**ACTIVITY**
In full and without change, return each entry.

(Beginning of DATASET ENTRIES)

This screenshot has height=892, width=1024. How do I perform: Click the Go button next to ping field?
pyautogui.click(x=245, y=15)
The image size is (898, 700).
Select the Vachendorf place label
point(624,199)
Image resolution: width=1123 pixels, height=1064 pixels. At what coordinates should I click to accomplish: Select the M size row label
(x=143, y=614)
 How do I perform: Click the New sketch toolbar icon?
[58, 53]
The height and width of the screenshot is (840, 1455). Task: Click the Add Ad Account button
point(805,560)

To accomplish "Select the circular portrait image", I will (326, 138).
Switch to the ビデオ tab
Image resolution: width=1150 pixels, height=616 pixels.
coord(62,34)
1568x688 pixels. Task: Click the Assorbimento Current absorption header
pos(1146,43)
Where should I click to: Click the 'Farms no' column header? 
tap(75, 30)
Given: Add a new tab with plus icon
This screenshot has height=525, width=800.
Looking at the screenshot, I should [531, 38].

(End of DATASET ENTRIES)

**EXERCISE SOLUTION**
This screenshot has height=892, width=1024. How do I perform: Click the Go button next to ping field?
pyautogui.click(x=245, y=15)
The image size is (898, 700).
Select the Vachendorf place label
point(624,199)
Image resolution: width=1123 pixels, height=1064 pixels. At what coordinates should I click to accomplish: Select the M size row label
(x=143, y=614)
 How do I perform: Click the New sketch toolbar icon?
[58, 53]
The height and width of the screenshot is (840, 1455). Task: Click the Add Ad Account button
point(805,560)

To accomplish "Select the circular portrait image", I will (326, 138).
Switch to the ビデオ tab
Image resolution: width=1150 pixels, height=616 pixels.
coord(62,34)
1568x688 pixels. Task: Click the Assorbimento Current absorption header
pos(1146,43)
Where should I click to: Click the 'Farms no' column header? 
tap(75, 30)
Given: Add a new tab with plus icon
This screenshot has height=525, width=800.
Looking at the screenshot, I should [531, 38].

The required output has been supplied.